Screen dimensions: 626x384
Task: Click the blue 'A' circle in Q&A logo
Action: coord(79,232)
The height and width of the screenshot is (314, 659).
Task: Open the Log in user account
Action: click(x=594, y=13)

*-*-*

What is needed
Please copy the listing above line for line, with no changes.

Correct result
Screen dimensions: 626x384
Task: Click the blue 'A' circle in Q&A logo
Action: coord(79,232)
The height and width of the screenshot is (314, 659).
Task: Open the Log in user account
Action: click(x=594, y=13)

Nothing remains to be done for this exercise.